Chronique de la Rambarde : Les Rouge et Bleu renversent la table

26/03/2021
Rémy Rugiero

Jamie Hagan et ses coéquipiers auteurs d’une prestation aboutie face à Biarritz.

Sensation de légèreté plutôt agréable au coup de sifflet final hier soir à Raoul-Barrière. Après une prestation convaincante, les Biterrois, qui glanent le bonus offensif face à Biarritz (41-15), ont démontré un orgueil épatant pour s’affranchir de l’adversité.

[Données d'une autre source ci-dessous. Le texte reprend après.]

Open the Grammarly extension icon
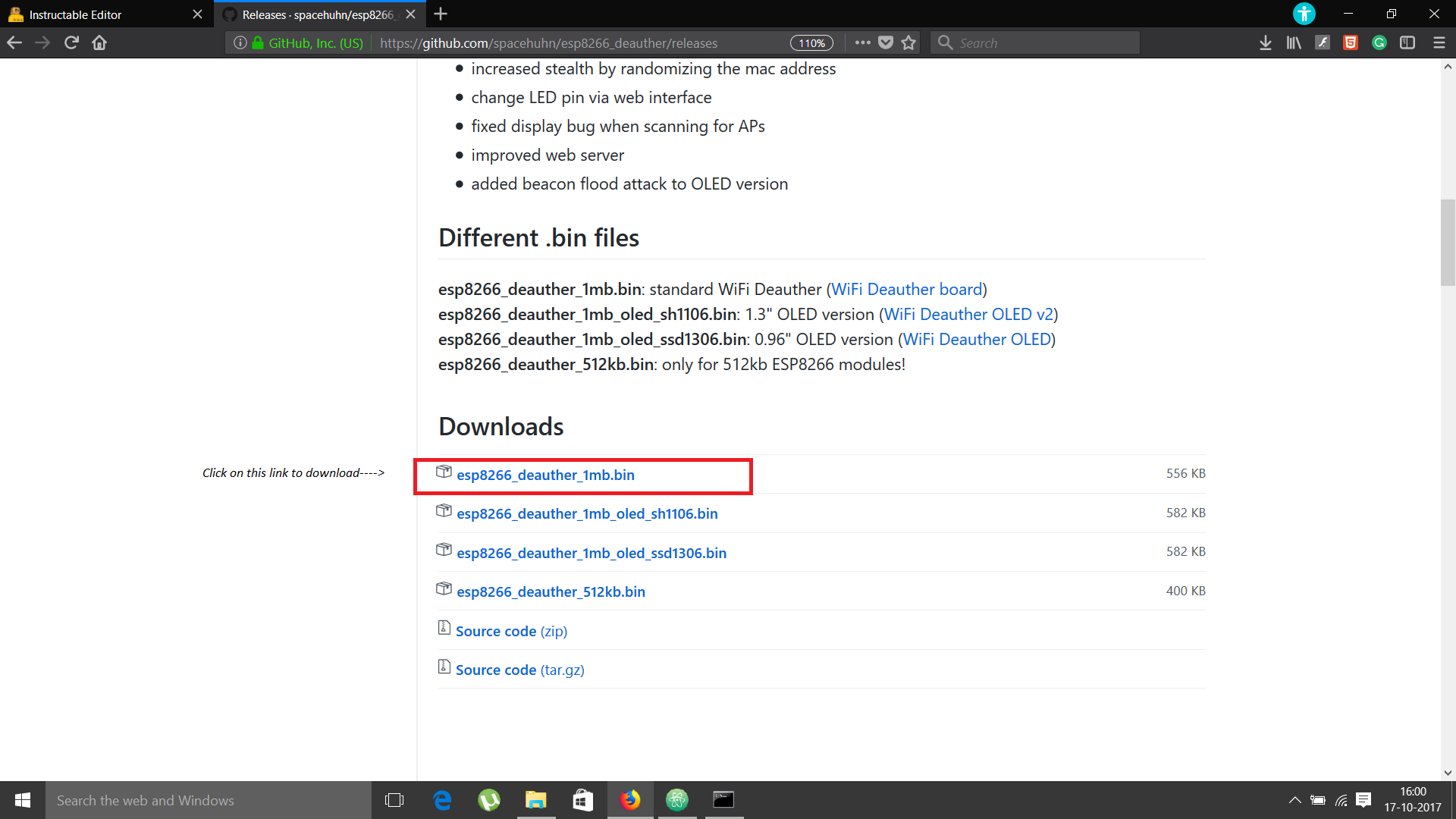The width and height of the screenshot is (1456, 819). tap(1379, 43)
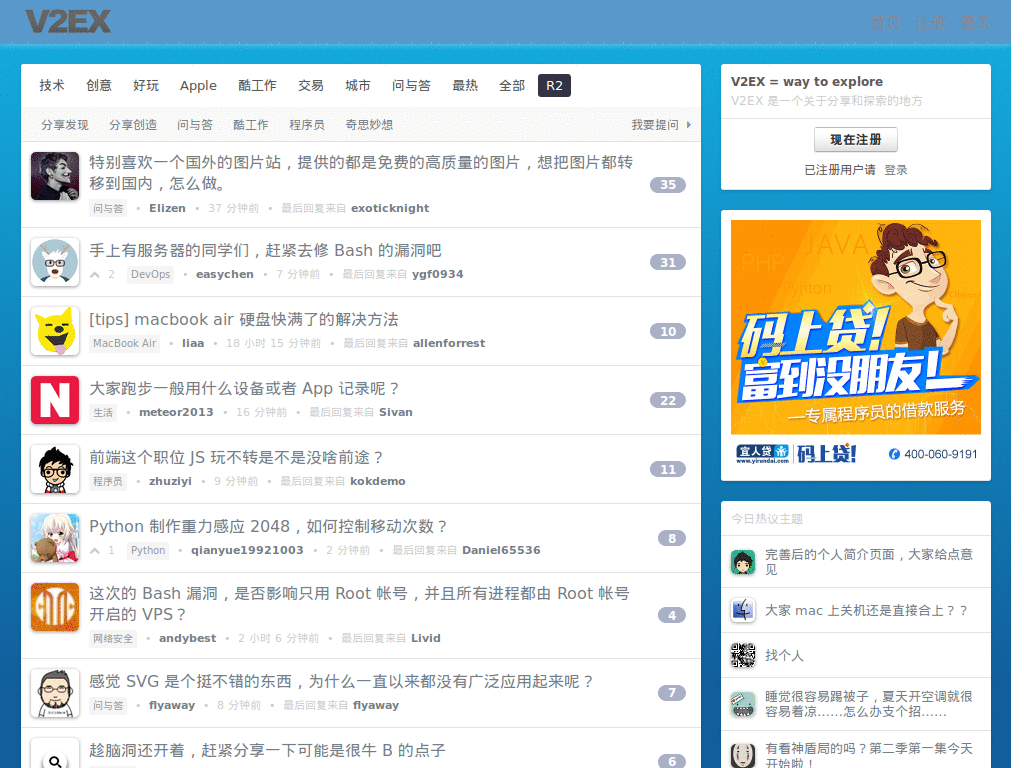Click flyaway's bearded avatar beside SVG topic
Screen dimensions: 1024x768
55,693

Les rétroviseurs peuvent être délaissés, place au plaisir et à une part de rêve.

DU CARACTERE

Face à des Biarrots vexés après leur défaite à Aguiléra contre Oyonnax, il n’était pas interdit de penser que le BO se présenterait avec l’envie légitime de rebondir et consolider une place sur le podium. Mais les Biterrois avaient des choses aussi à se faire pardonner, après la gestion chaotique du money-time à Soyaux-Angoulême qui a coûté un succès au Rouge et Bleu à Chanzy, l’ASBH recevait les Basques avec un deal clair et précis : assurer ses arrières définitivement et s’autoriser à regarder vers le haut. Pas une mince affaire. D’autant que les acteurs avaient confirmés que les entraînements de la semaine n’étaient pas de la plus grande précision, le temps de relancer le groupe après une coupure bienvenue. Les visiteurs imposent rapidement leurs gabarits, sous l’impulsion des Dyer et Saili robustes dans les collisions. Auteurs de deux essais et menant avec un écart qui n’était pas anodin (3-15, 31 ème), Béziers colmate les brèches et s’en remet aux vielles recettes. Clément Estériola inscrit un doublé après deux ballons portés d’école, fruit d’une abnégation certaine et d’une remobilisation nécessaire après des atermoiements observés. De quoi égaliser à la pause (15-15), malgré l’appui du vent. Mais les Basques concédaient déjà un nombre de fautes conséquents, un indice à coup sûr pour la suite des événements.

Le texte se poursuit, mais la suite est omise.